Aggregate event data using Ingest Processor
Learn how to aggregate event data using Ingest Processor to optimize data flow and reduce log volume by processing partial aggregations in batches.
You can create a pipeline that aggregates your incoming event data to reduce the volume of raw logs being sent to your destination.
For example, when working with network flow record data, you can get the value sum of total bytes transferred from each source IP address. You can then send these aggregations as singular events to your data destination to be indexed.
Data is aggregated using the stats command in an SPL2 pipeline. See the stats command documentation in the SPL2 Search Reference manual for more information.
Differences between ingest-time aggregations and search-time aggregations
Due to the streaming data flow through Ingest Processor pipelines, the stats command performs partial aggregations in batches. These batches can be made up of single or multiple events, depending on the rate of your data flow through pipelines and data source configurations. If aggregable data is processed across multiple batches, each batch is processed independently. These batches of partial aggregations are then routed as events to your pipeline destination. If you want to retrieve a complete and finalized aggregation of your data, you must run a search using the stats command in Splunk platform once your data is indexed. See Processing aggregations at search-time for more information.
| Optional argument | Can be used in an Edge Processor pipeline | Can be used in Splunk platform search |
|---|---|---|
| all-num | Yes | |
| batch_id | Yes | |
| batch_time | Yes | |
| by-clause | Yes | Yes |
| delim | Yes | |
| instance_id | Yes | |
| partitions | Yes | |
| span | Yes | Yes |
Create a pipeline to aggregate your data
Managing aggregations
Aggregation patterns
Different types of aggregations can be created with the stats command in an Ingest Processor pipeline depending on how many fields you want your indexed events to retain.
Summary pattern: Choosing a limited number of fields to aggregate in your pipeline filters out unselected fields and outputs a distilled summarization of your data. See Create a pipeline to aggregate your data for an example of the summary pattern.

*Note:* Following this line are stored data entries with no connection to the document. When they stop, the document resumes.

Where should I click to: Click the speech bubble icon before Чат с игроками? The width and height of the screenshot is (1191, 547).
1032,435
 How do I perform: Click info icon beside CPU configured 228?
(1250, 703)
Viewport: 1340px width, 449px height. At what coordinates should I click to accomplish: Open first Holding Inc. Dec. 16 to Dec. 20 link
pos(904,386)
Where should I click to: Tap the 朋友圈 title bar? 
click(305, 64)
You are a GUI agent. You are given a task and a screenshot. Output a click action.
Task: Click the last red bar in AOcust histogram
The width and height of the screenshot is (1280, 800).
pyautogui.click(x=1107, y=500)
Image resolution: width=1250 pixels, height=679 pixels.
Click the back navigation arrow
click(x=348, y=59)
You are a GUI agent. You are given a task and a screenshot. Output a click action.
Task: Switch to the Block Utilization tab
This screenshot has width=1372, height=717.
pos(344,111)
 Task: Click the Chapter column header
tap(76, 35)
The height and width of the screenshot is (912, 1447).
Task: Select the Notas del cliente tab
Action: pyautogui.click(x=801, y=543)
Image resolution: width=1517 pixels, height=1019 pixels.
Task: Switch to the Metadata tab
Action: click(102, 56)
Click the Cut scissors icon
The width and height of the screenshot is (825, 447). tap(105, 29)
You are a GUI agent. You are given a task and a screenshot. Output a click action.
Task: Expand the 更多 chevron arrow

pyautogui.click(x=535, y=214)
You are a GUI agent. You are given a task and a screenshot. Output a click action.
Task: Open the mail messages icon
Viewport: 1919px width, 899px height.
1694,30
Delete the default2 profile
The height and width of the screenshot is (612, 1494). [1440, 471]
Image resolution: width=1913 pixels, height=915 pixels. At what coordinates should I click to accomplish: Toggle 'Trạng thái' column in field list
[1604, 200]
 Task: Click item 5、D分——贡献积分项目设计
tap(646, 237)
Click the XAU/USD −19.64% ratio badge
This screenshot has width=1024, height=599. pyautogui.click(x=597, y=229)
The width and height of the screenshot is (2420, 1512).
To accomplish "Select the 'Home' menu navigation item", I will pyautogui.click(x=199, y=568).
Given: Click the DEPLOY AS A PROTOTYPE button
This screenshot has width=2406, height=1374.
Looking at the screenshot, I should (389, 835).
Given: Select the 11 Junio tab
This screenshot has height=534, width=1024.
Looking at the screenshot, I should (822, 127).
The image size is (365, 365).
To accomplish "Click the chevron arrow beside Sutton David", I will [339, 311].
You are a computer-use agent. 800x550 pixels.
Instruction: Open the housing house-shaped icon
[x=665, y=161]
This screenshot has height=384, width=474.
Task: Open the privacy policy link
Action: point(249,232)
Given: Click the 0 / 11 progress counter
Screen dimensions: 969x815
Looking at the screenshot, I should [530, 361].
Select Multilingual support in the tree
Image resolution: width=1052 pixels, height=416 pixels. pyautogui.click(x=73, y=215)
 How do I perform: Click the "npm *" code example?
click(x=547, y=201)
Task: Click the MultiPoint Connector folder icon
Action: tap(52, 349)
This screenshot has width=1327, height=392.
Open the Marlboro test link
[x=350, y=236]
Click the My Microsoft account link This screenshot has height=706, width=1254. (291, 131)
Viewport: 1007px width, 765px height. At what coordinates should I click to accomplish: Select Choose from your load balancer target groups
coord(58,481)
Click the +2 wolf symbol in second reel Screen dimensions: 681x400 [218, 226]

Passthrough pattern: If you want to retain all fields from your events and still reduce the overall number of events being indexed, you can add all desired fields in the BY <clause> section of your pipeline statement. See below for an example of the passthrough pattern in practice.
| server_name | server_ip | file_requested | bytes_out | sourcetype |
|---|---|---|---|---|
| web-01 | 10.1.2.3 | /index.html | 500 | web |
| web-01 | 10.1.2.3 | /index.html | 500 | web |
| web-02 | 10.1.2.4 | /css/main.css | 1200 | web |
... | stats sum(bytes_out) AS bytes_out BY server_name, server_ip, file_requested, sourcetype
| rename orig_sourcetype AS sourcetype
| eval _raw=json_delete(_raw, "orig_sourcetype"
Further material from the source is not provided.